Recently, Mxene-a new family of two-dimensional (2D) transition metal carbides and nitrides or carbonitrides (Ti₃C₂T_x) is gaining much attention as an effective filler to improve the dielectric property of the polymeric materials owing to its high negativity and good conductivity. Compared to other 2D materials, MXene has several advantages including metallic conductivity, high charge carrier mobility, diverse surface chemistry, tunable bandgap, and mechanical properties. Accordingly, 2D material composites including MXene, are being widely used in many different applications such as energy storage, flexible electronics, photocatalysis, biosensors, and gas sensors owing to its high conductivity and electronegativity due to the abundance of -F groups and terminating functional groups containing oxygen on it.

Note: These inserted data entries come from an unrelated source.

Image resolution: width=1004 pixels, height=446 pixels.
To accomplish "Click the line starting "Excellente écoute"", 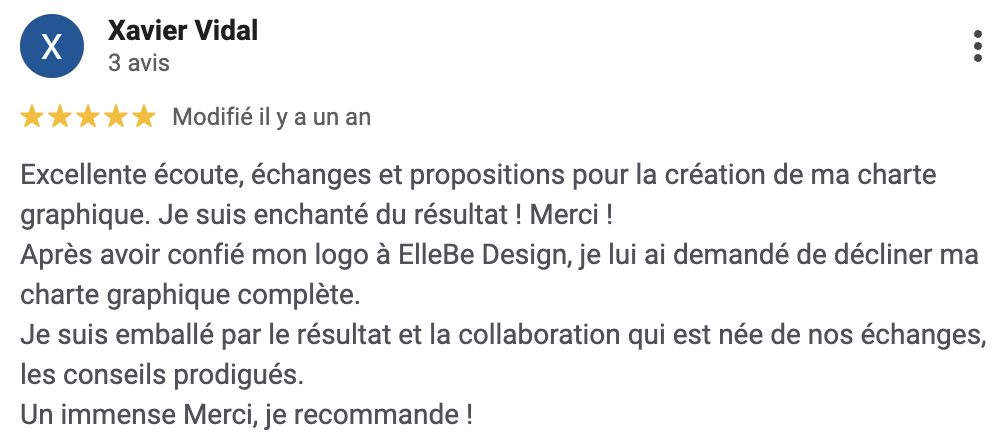I will (x=478, y=176).
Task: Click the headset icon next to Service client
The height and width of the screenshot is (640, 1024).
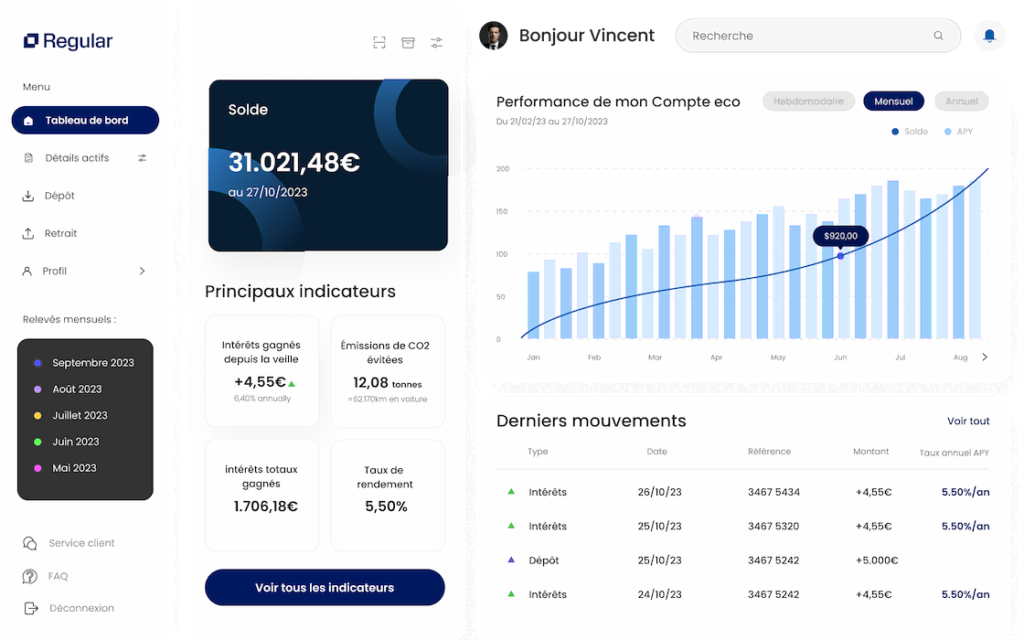Action: [x=31, y=543]
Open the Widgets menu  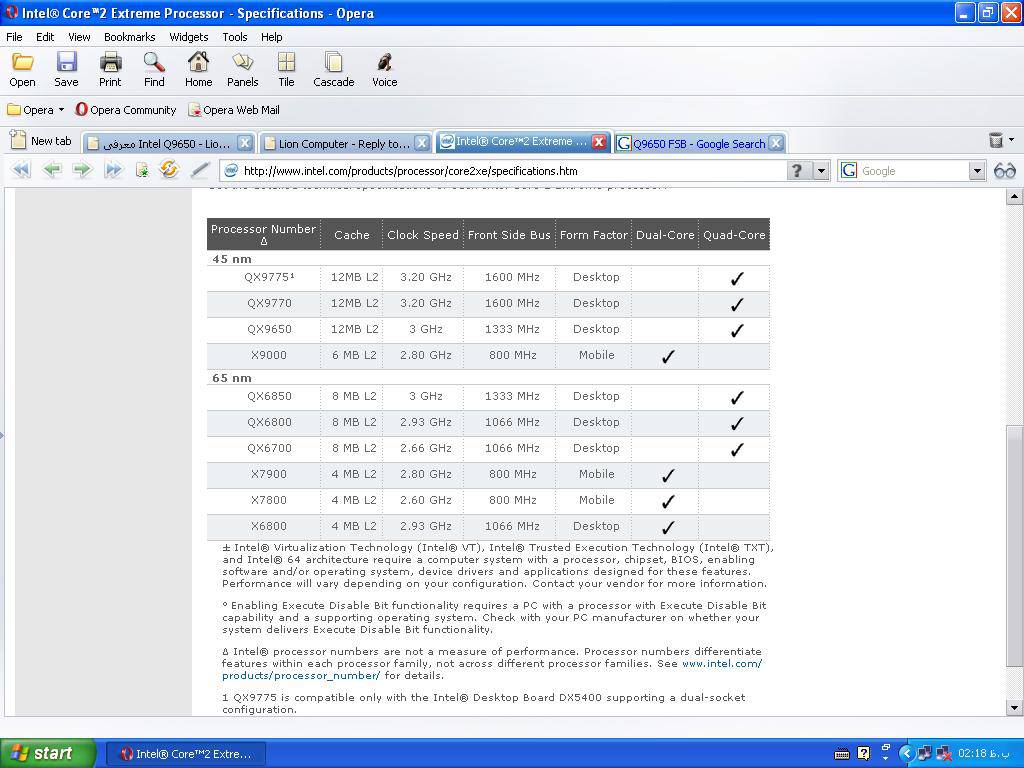tap(188, 37)
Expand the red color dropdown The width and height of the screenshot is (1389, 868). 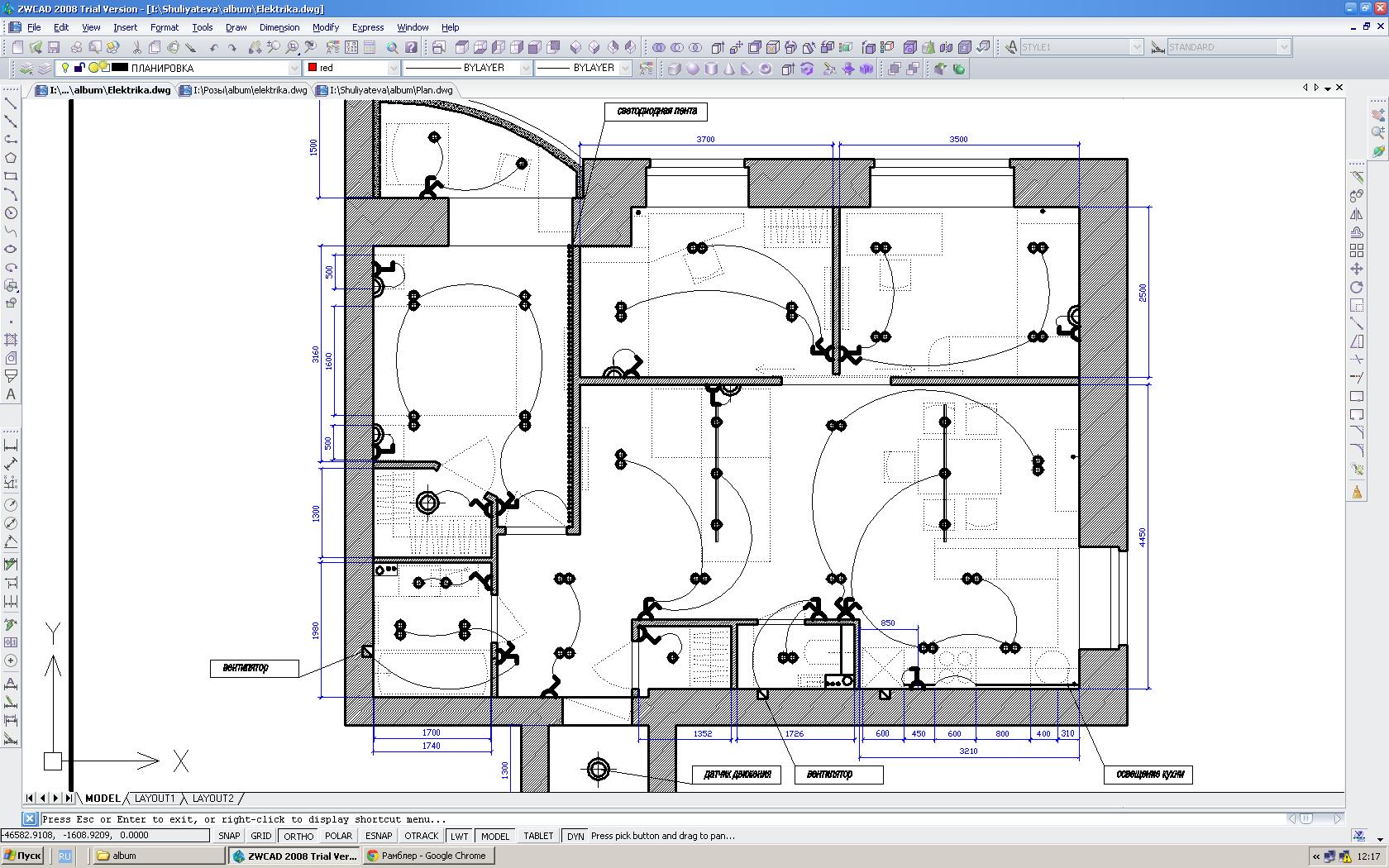[x=393, y=68]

In this work, the metallic MXene (Ti₃C₂T_x) nanosheets are doped into the PVDF matrix followed by the standard electrospinning process to fabricate the PVDF/MXene composite (PMC) nanofibers, and the contribution of MXene on boosting the triboelectric energy harvesting performance of PVDF nanofiber is evaluated for the first time. The enhanced dielectric property of PMC nanofibers owing to the charge accumulation resulting from the macroscopic dipole formations, which contributes to the surface charge density, is utilized to investigate the triboelectric performance of the PMC nanofiber. The PMC nanofiber with different loading weight percentages (0, 5, 10, 15, 20, and 25) of MXene are fabricated and tested. The influence of the MXene loading into PVDF on its dielectric property, surface charge density, and on the electrical performance are evaluated for various MXene concentrations. As developed PMC nanofiber is paired with a highly positive Nylon 6/6 nanofiber to fabricate the TENG on a flexible Kapton substrate and it is characterized under gentle impact motions at varying frequencies and forces. The energy harvesting capability of TENG is evaluated and demonstrated by capacitor charging and by operating the low power electronics such as sport watch (timer), thermohygrometer sensor, and more than 120 commercial red LED's. Furthermore, the high level of mechanical durability and output signal stability has been verified for the as-fabricated PMC nanofiber and the TENG. Besides energy harvesting, TENG is also demonstrated as a self-powered motion sensor that can automate the step lights based on the human foot motion over the stairs.